Using power generators to recharge Rungu in the backcountry
To recharge batteries away from AC mains (wall socket), you have several backcountry options – gas-powered generator, DC-DC solar panel generators and solar AC generators. Gas powered generators produce 120 VAC (US/Canada) at an acceptable power output to charge one or more Rungu batteries. There are DC-DC solar generators that convert solar power to electricity and can charge batteries directly. These kinds operate at lower power output and take longer to charge Rungu batteries. Solar AC generators are less efficient than DC-DC solar panel inverters. However, they have their own battery backup system, which can continue to charge batteries even at night.
Charging Rungu Li-Ion Batteries – primer
Fast-charging lithium ion batteries requires a lot of power. Rungu uses high-capacity Lithium Ion batteries and high-power chargers. Fully charging a dead battery with a wall socket takes less than two and a half hours. Lithium Ion battery chargers are special in that they charge in two stages. So unlike other battery chemistries, the charger power input (and output) varies over time. For Rungu Batteries, the charger input power averages 400W for the first two hours. Then input power drops below 100W in the last half hour. The total energy/AC power consumption to charge one battery is 910 Wh (or 0.91 kWh). Nominal capacity of a Rungu battery is 780 Wh. This means that Rungu chargers are 85% efficient. The charger loses 15% of the energy to heat when charging a Rungu battery. To make backcountry recharging options work at similar speed, generators need to output similar power to the charger.
Gas powered generators – great energy capacity, all-weather capable
Gas powered generators have the best energy capacity and most flexibility of the three options. A fifty pound, entry-level gas generator has a capacity of up to 5.76 kWh at rated load. That means 115 Wh/lb. Gas-powered generators operate in all conditions (rain or shine, day or night) unlike solar generator options.
Gas-powered generators can be loud, and they need enough gas to produce the power to meet your recharging needs. Though many generators use noise-suppression technologies, they make as much noise as an ATV when operating at rated load. Capacity to recharge batteries, on the other hand, depends on how close to rated load you operate the generator.

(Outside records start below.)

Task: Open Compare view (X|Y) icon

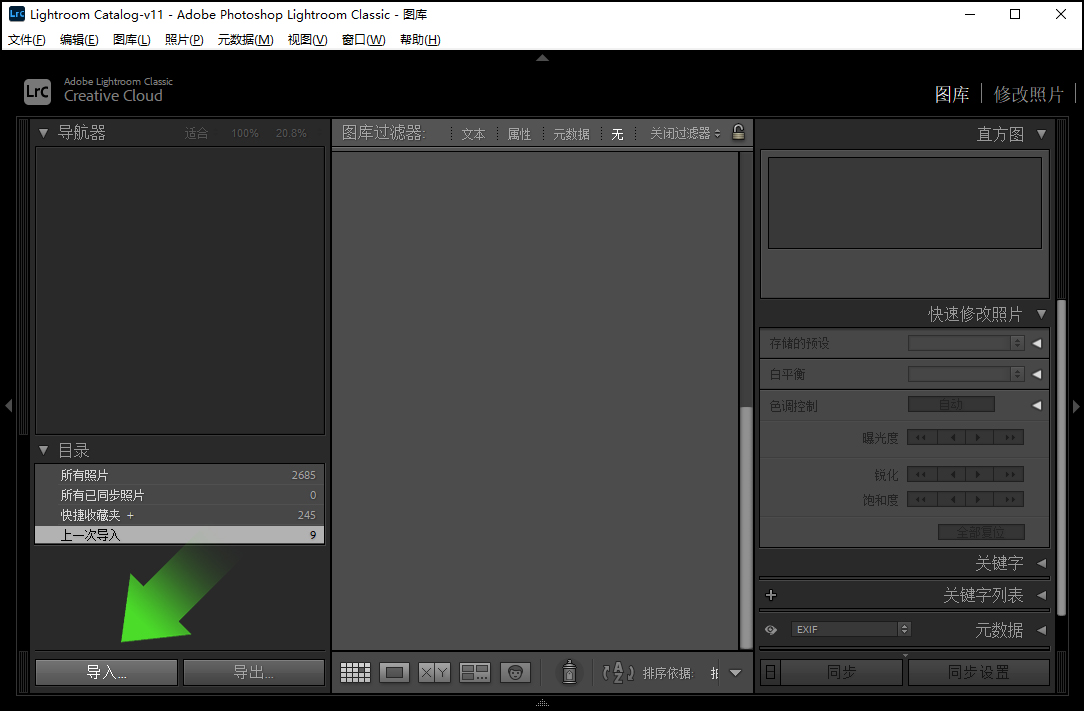Action: 434,673
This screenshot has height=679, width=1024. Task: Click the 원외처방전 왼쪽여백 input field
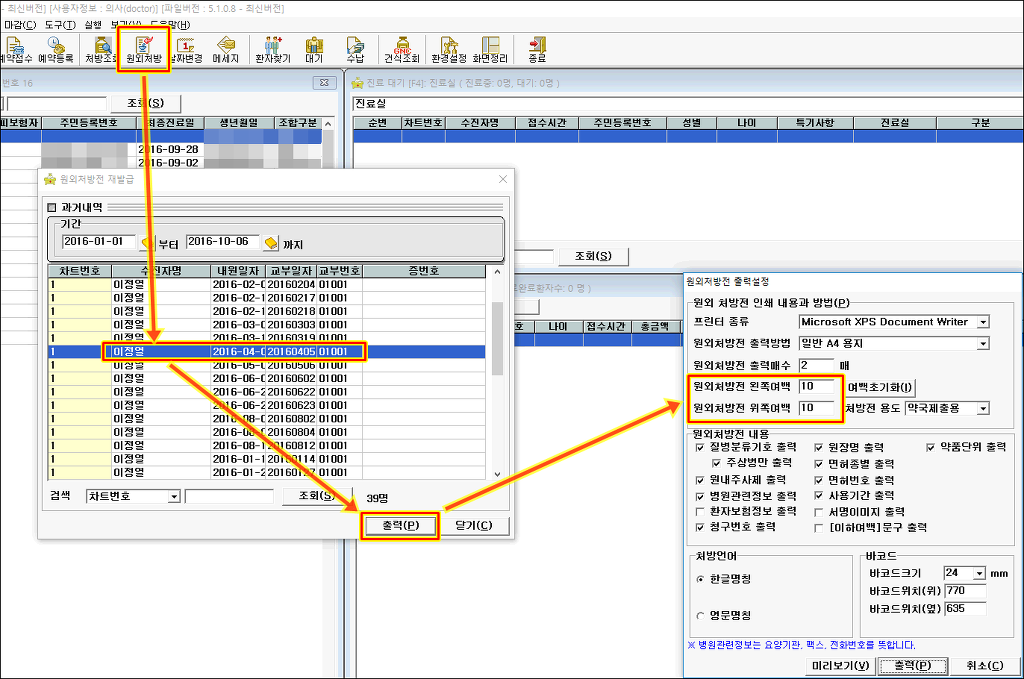point(819,386)
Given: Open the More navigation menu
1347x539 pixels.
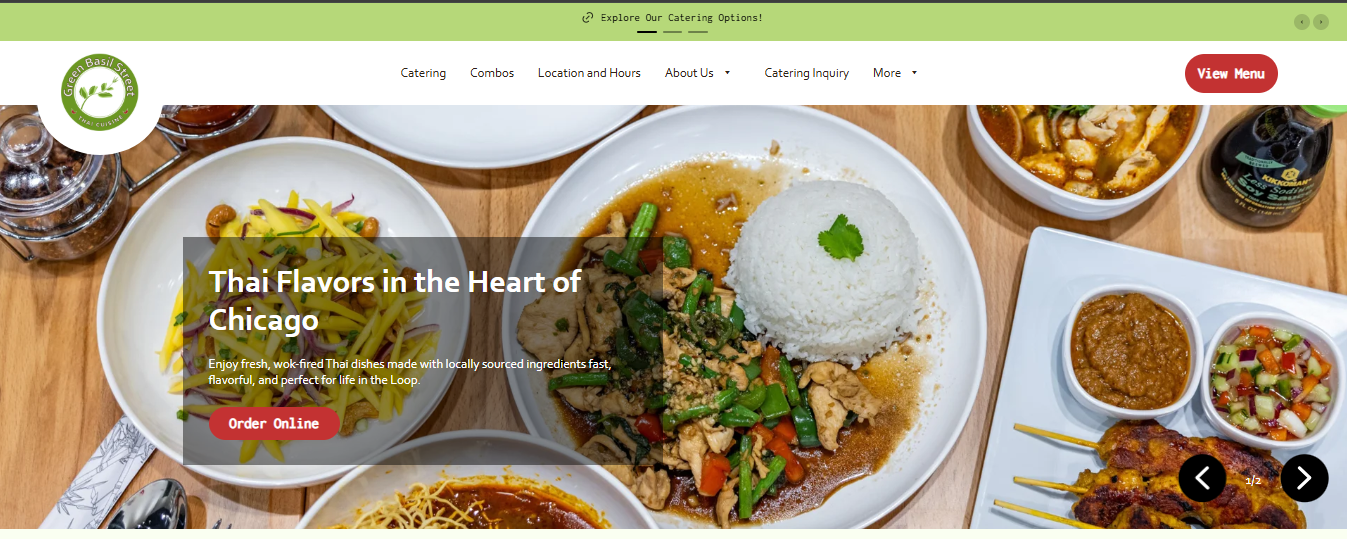Looking at the screenshot, I should pyautogui.click(x=887, y=73).
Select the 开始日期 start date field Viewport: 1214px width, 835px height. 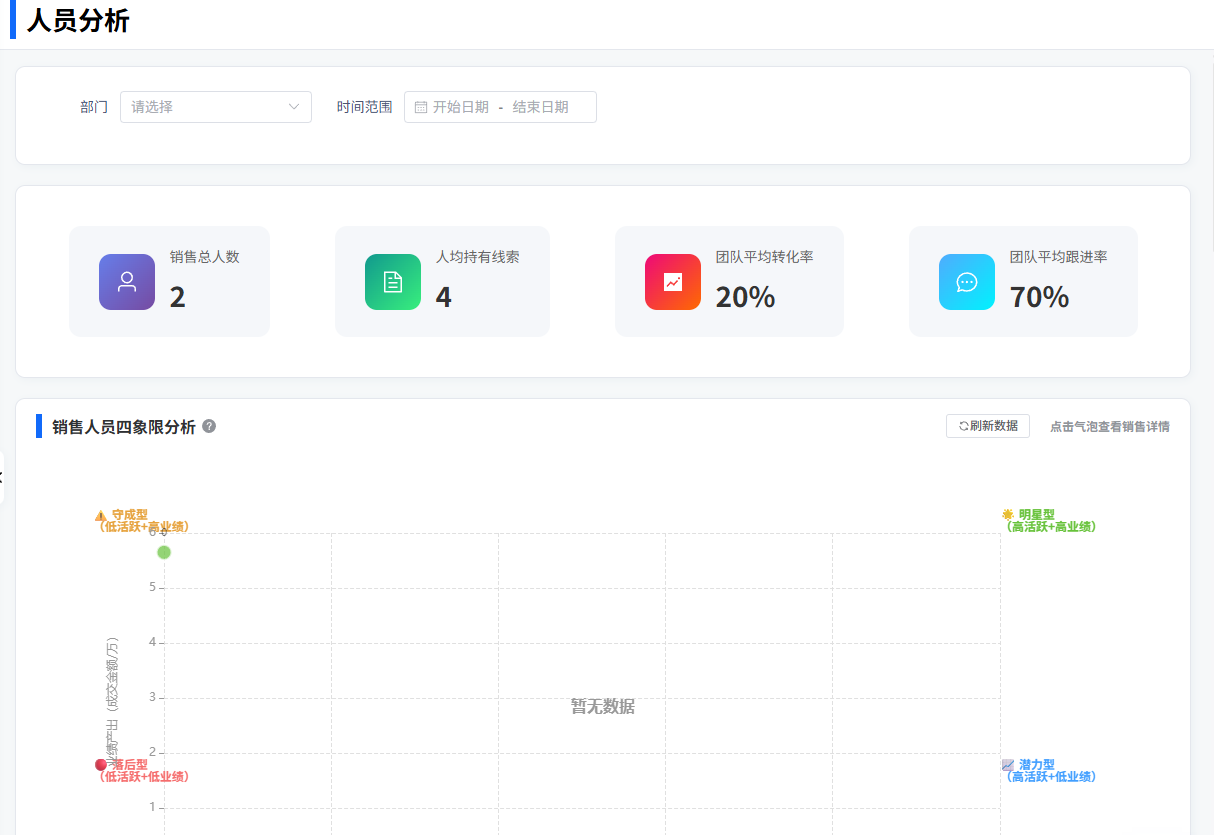click(x=461, y=107)
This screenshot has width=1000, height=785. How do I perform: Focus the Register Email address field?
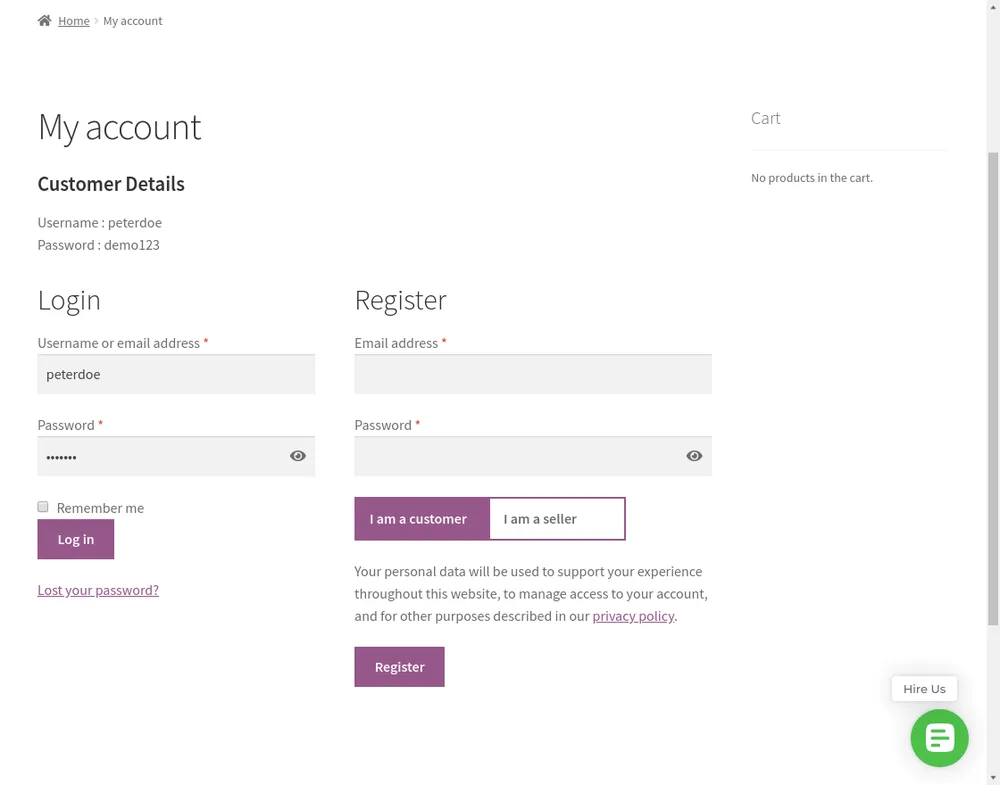[533, 374]
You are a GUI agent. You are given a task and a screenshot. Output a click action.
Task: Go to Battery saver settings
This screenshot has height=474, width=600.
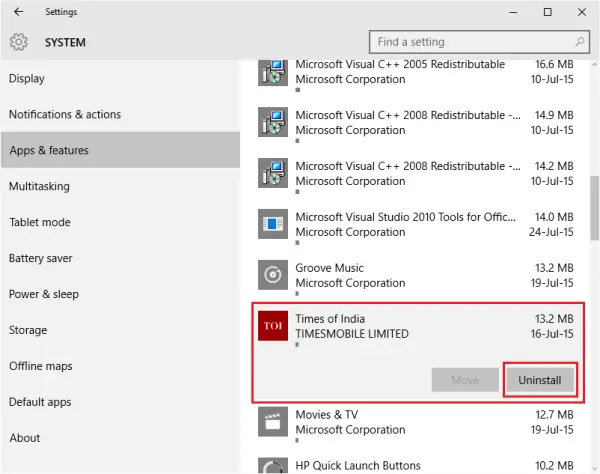(x=41, y=258)
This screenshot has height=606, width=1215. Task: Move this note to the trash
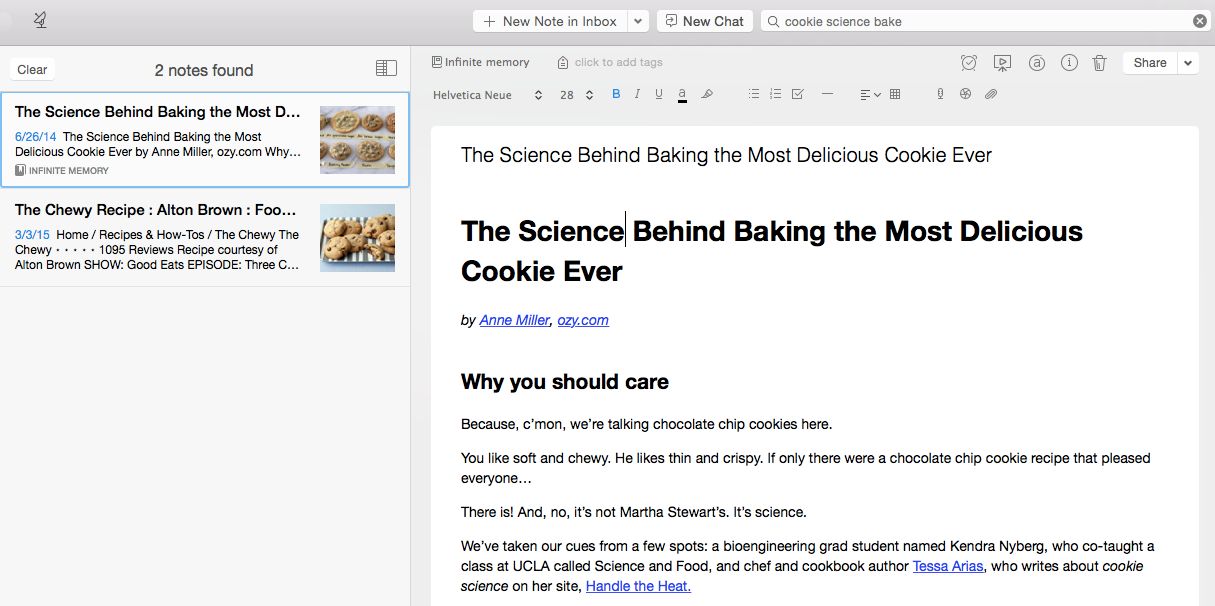(1099, 63)
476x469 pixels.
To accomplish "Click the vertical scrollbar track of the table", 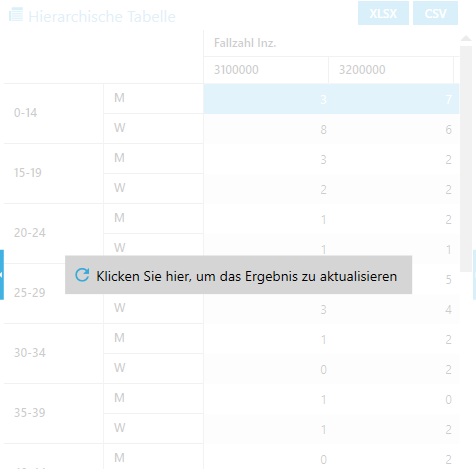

Battery charging capacity varies depends on power draw
Gas generator charging capacity varies depending on how much power you draw from the generator. As an example, the Honda EU2200i generator has a rated load of 1800W (15A @ 120VAC). According to the generator’s specifications, it has a 3.2 hour run-time per tankful at the rated load; so 3.2 hours times 1800W calculates to 5.76 kWh of charging capacity per tank of gas. The specifications also state that the generator will run for 8.1 hours per tankful at ¼ rated load. That means 8.1 hours times 450 W, which calculates to 3.645 kWh. That amounts to 37% less charging capacity per tankful if you operate the generator at ¼ rated load. So, if you draw less power than the rated load, you lose overall power capacity. This happens even though the generator will run longer on a tank of gas.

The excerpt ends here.